§ Requirement: Render the entries below as a Markdown table with columns "Row" and "Line": one numbered row for each line, skipping blank lines. Leave the pictures out.

§ Given records:
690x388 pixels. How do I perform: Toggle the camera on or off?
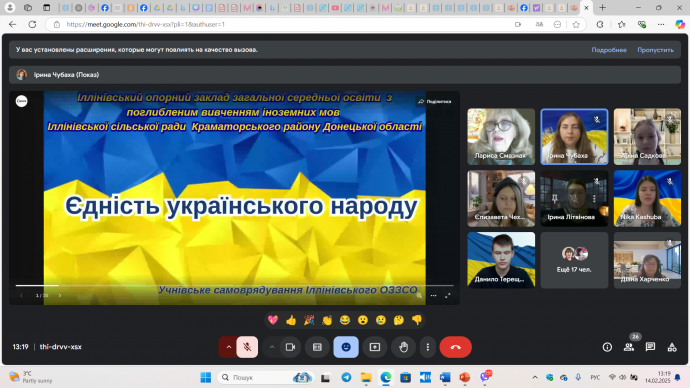[290, 347]
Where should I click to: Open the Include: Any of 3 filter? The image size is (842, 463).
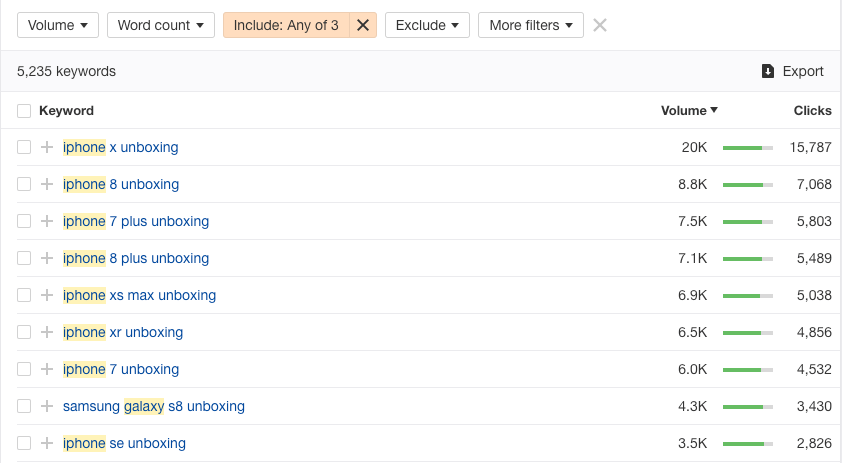(286, 25)
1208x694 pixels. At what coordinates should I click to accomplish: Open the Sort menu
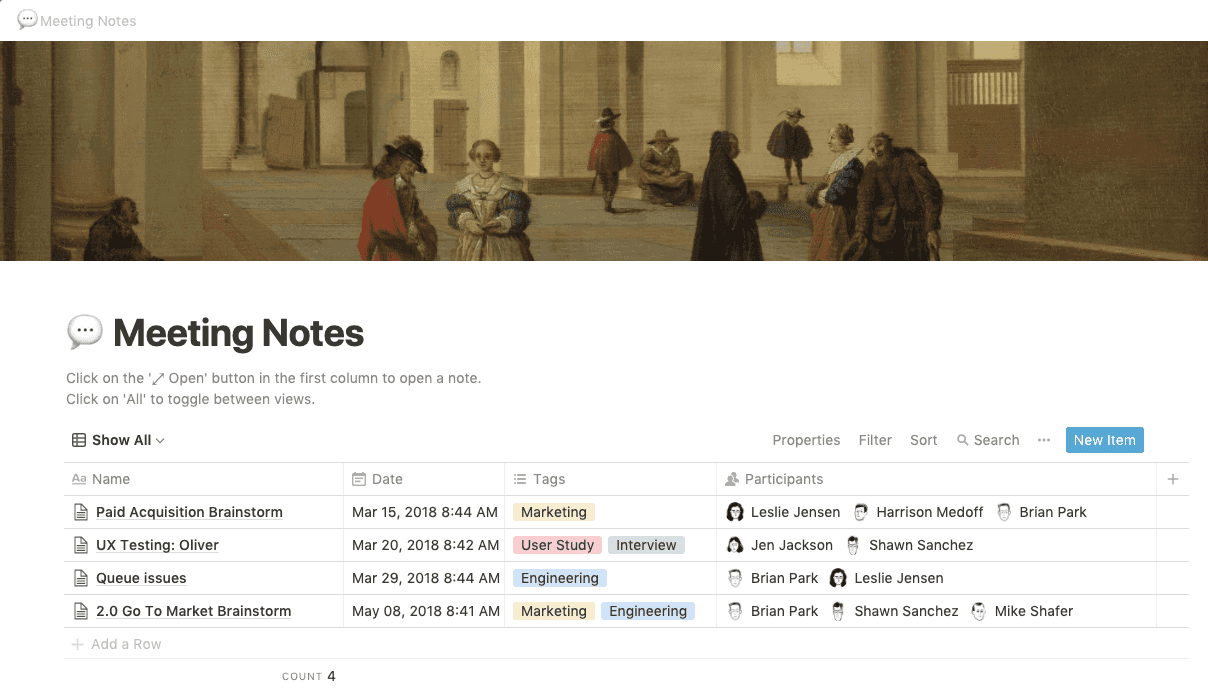[923, 440]
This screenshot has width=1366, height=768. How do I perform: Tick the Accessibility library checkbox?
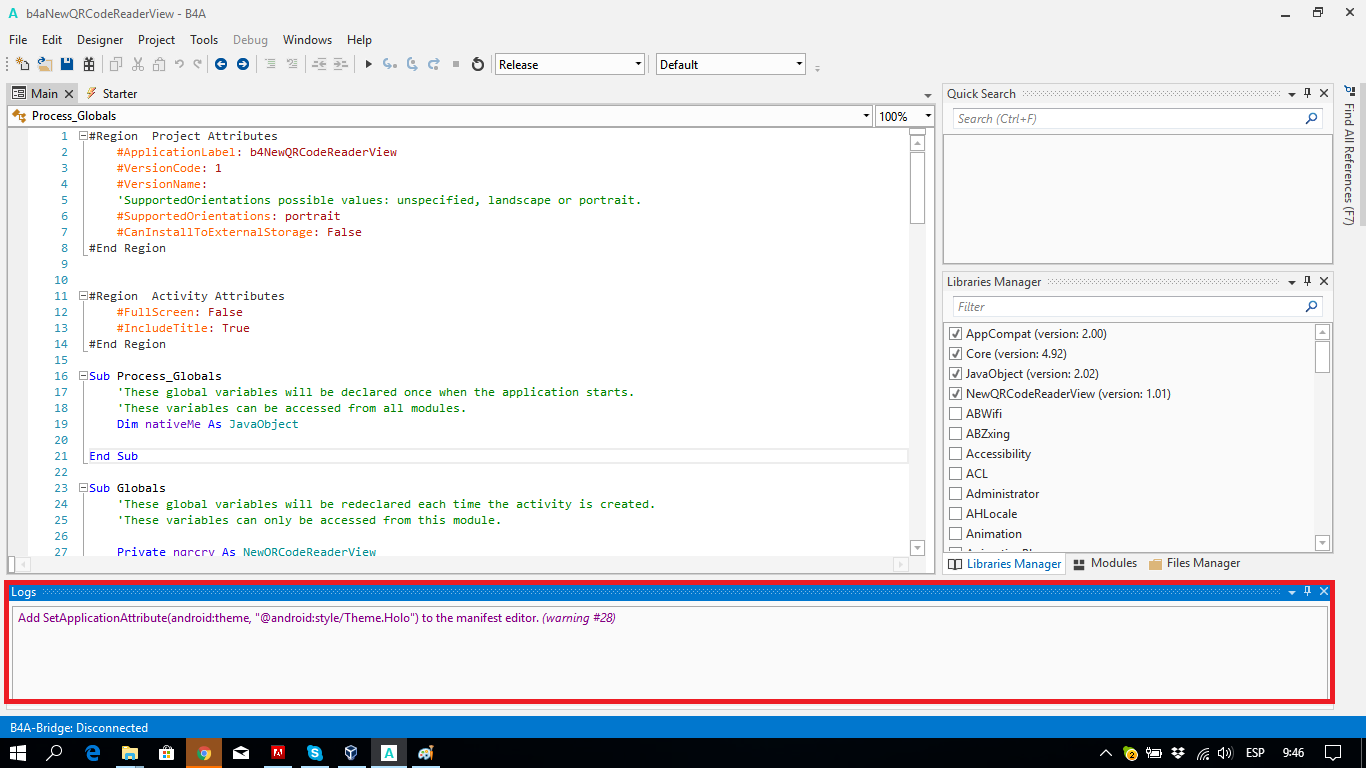956,454
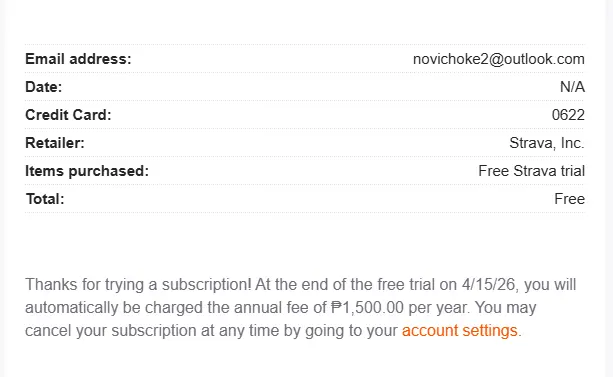The image size is (613, 377).
Task: Select credit card number 0622
Action: click(568, 115)
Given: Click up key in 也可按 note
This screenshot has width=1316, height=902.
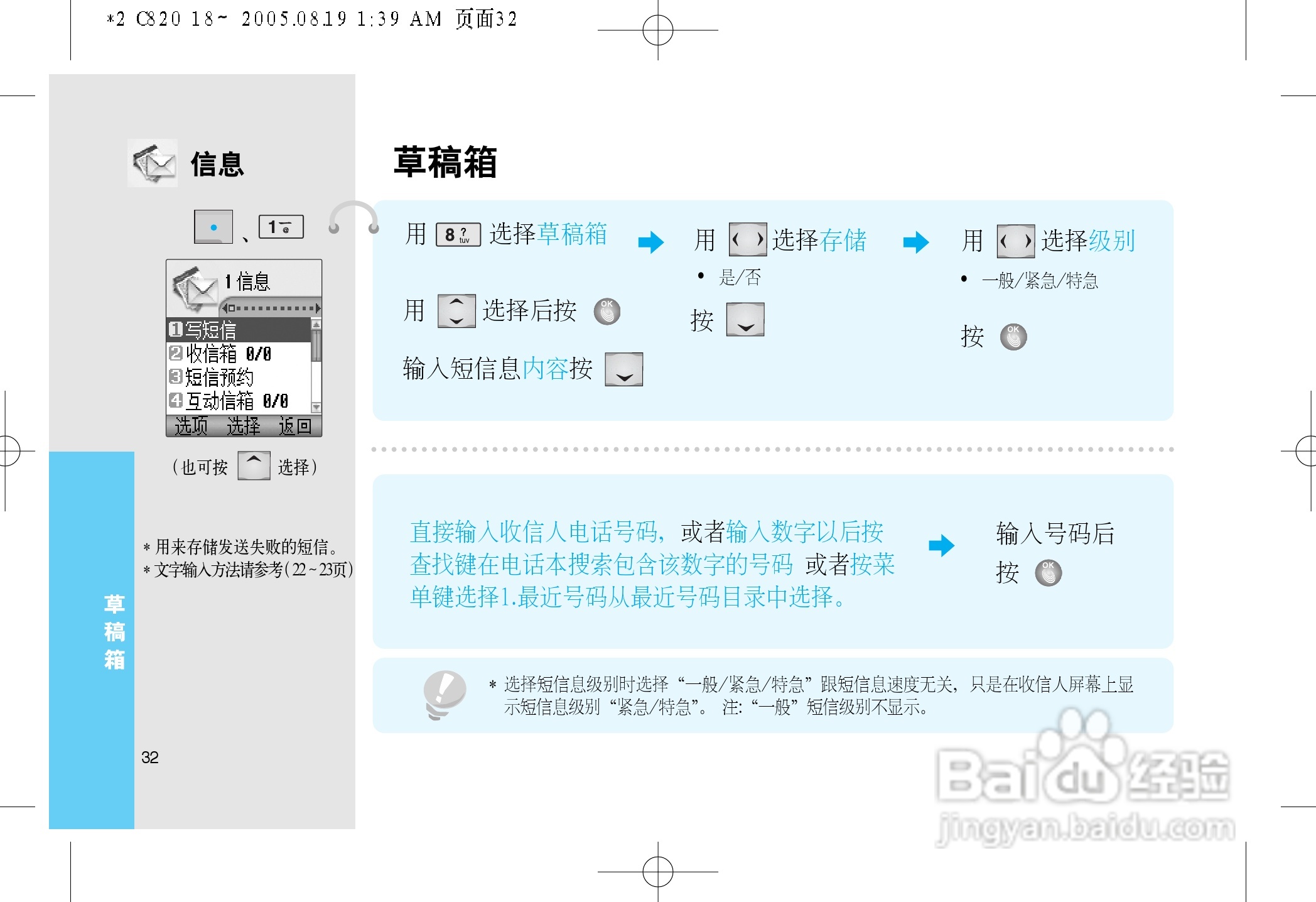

§ Worked answer:
| Row | Line |
|---|---|
| 1 | 690x388 pixels. How do I perform: Toggle the camera on or off? |
| 2 | [290, 347] |
| 3 | Where should I click to: Open the Include: Any of 3 filter? The image size is (842, 463). |
| 4 | (286, 25) |
| 5 | 1208x694 pixels. At what coordinates should I click to accomplish: Open the Sort menu |
| 6 | [923, 440] |
| 7 | This screenshot has width=1366, height=768. How do I perform: Tick the Accessibility library checkbox? |
| 8 | 956,454 |
| 9 | The image size is (613, 377). |
| 10 | Task: Select credit card number 0622 |
| 11 | Action: click(568, 115) |
| 12 | Given: Click up key in 也可按 note |
| 13 | This screenshot has width=1316, height=902. |